It remains to explain how to count the number of strings of length $n$ with prefix $x$ accepted by a given DFA. Let me start with the case $x = \epsilon$. The idea is to use the transfer matrix method: construct a matrix $A$ in which $A(q_1,q_2)$ is the number of edges from $q_1$ to $q_2$ in the DFA (that is, the number of symbols $\sigma$ such that $\delta(q_1,\sigma) = q_2$). It is not hard to check that $A^n(q_1,q_2)$ is the number of words of length $n$ which carry the DFA from $q_1$ to $q_2$. Taking $q_1$ as the initial states and summing over all final states for $q_2$, we obtain the number of words of length $n$ accepted by the DFA.

Given a prefix $x$, we do exactly the same, only counting words of length $n-|x|$ that are accepted by the DFA when started at state $\delta(q_0,x)$.

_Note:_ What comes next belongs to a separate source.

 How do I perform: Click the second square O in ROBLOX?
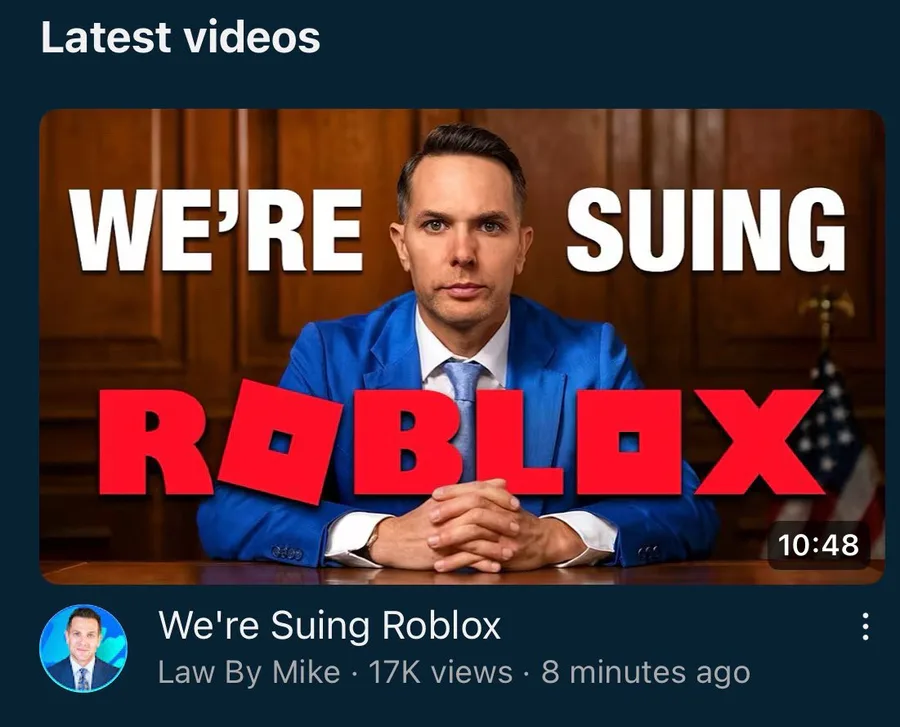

As a simple example, you can use this technique to sample a word of length $2n$ over $\{a,b\}$ having an equal number of $a$ and $b$. Although the corresponding infinite language isn't regular, you can construct a DFA for this language which has $O(n)$ states, making the above approach feasible. In this particular case there are also known closed formulas for the number of words of length $n$ with prefix $x$.


With some work, you can probably extend this approach to context-free grammars. One thing to try would be to extend the CYK algorithm so that it counts the number of words of given length with a given prefix.